Now, this may appear to be a broad generalization, but it’s completely irrefutable: The underlying cause of the majority of problems every company faces today can be directly tracked to people.

People are the least controllable asset a company has — the Achilles’ heel of any leader. Whether something works or doesn't work within an organization comes down to how people execute against it in every interaction, with every customer, at every handoff, through every conversation that takes place by every person inside and outside the organization.

No matter how brilliant or decisive leadership is, if people don’t add value to their vision, improve on it and feel a personal responsibility to make it happen, nothing of real substance can be built. No rapid growth, no enduring company, no sustaining brand.

If you look at the fastest growing companies in the world — companies like Google, Apple and Patagonia, for example — you’ll find a powerful ethic throughout their organization, not just with leadership. People within these companies are highly motivated to make every detail better. They are empowered to add value in their jobs, build better systems, improve relationships and care about outcomes.

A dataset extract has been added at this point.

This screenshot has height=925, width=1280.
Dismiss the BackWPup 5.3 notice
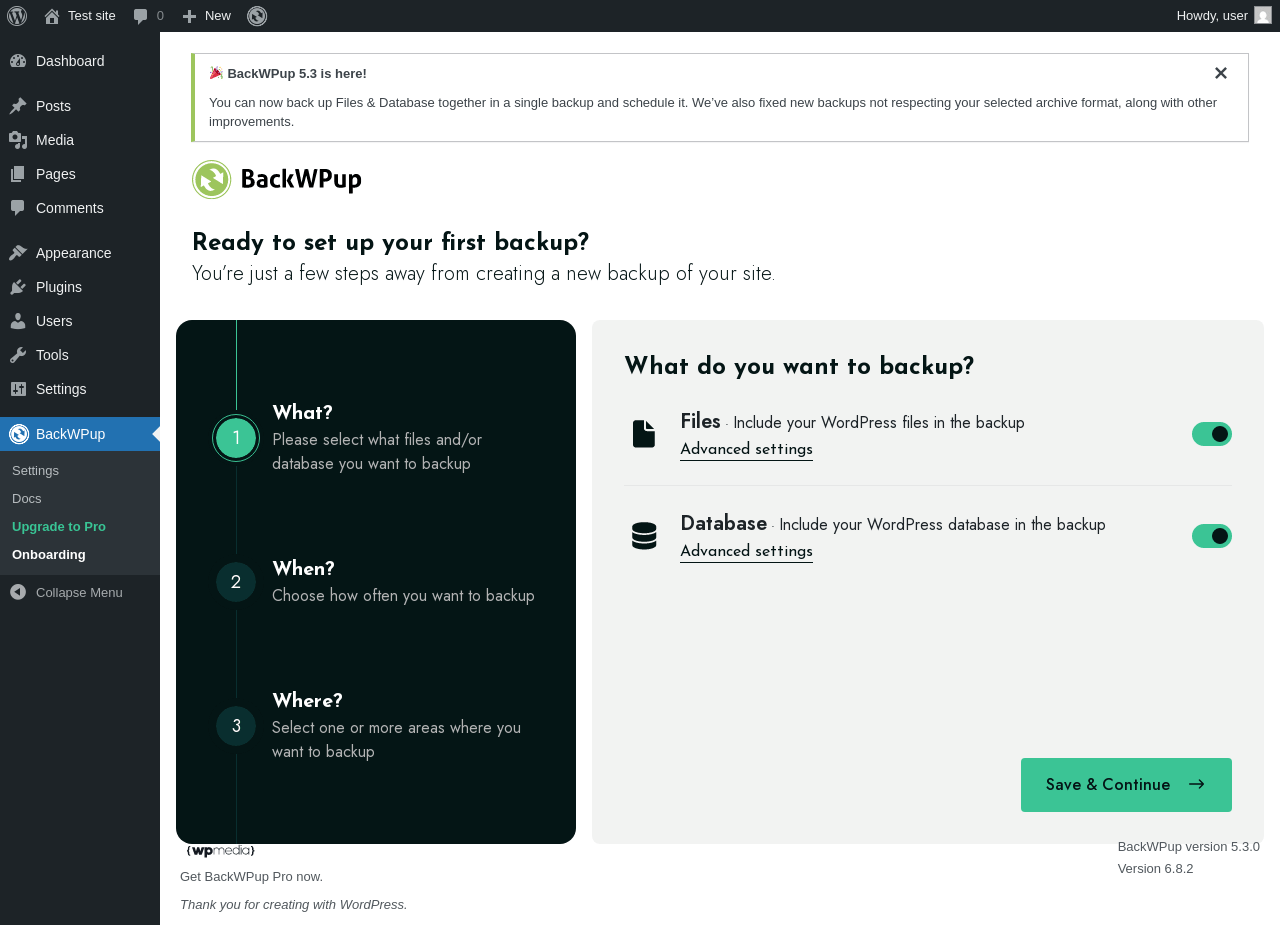[1221, 73]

But this level of dedication is driven by something much bigger than any one leader; it's built through culture. What leaders need to learn is that if they want to fix anything within a business, they have to fix culture first.

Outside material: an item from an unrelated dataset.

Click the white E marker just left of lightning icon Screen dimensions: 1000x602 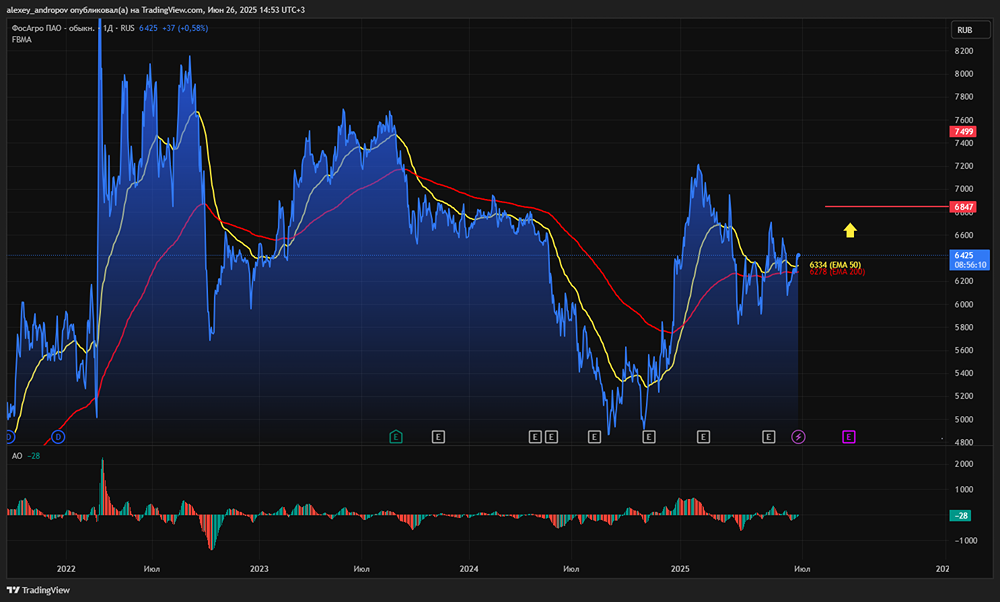769,437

Yahoo CEO Marissa Mayer took her lead from her experience at Google. Her first job at Yahoo: fix culture. The company is in the midst of an astounding turnaround. The stock price has double since she took over a year and a half ago, following five previous CEOs trying to “fix” the company since 2008. None of which created even a blip in revenues or stock price for all their efforts. Marissa focused on culture. And what’s most important, this culture is building a foundation for a great company for the decades ahead.

There’s a simple reason culture is so powerful. While people are often the source of problems for companies, they can also be the greatest source of solutions. An empowered culture drives people throughout an organization to take personal responsibility for their work, to identify problems at their source and take the initiative to fix them or bring them to the attention of people who can, often before they even become problems.

Culture can become a force so powerful that is transcends the four walls of the company. It can begin to infiltrate the marketplace and become the reason consumers choose one company over another. Consumers increasingly choose products and services because of the organization behind it. And that is where culture takes it biggest role: as the driver of brand. Look at the powerful companies I mentioned earlier. They are culture driven companies. And this culture is so pervasive that is has become their brand. These brands are so inspiring that people want to work for these companies as much as buy from them.

As a leader, your primary role — and greatest challenge — is to build culture. The sooner you begin to look at leadership as the empowerment of people through culture, the sooner you can build a true foundation that will correct the problems the company faces through the people who are in the midst of it every day. More than vision, product or decisiveness, culture is what builds great companies and enduring brands.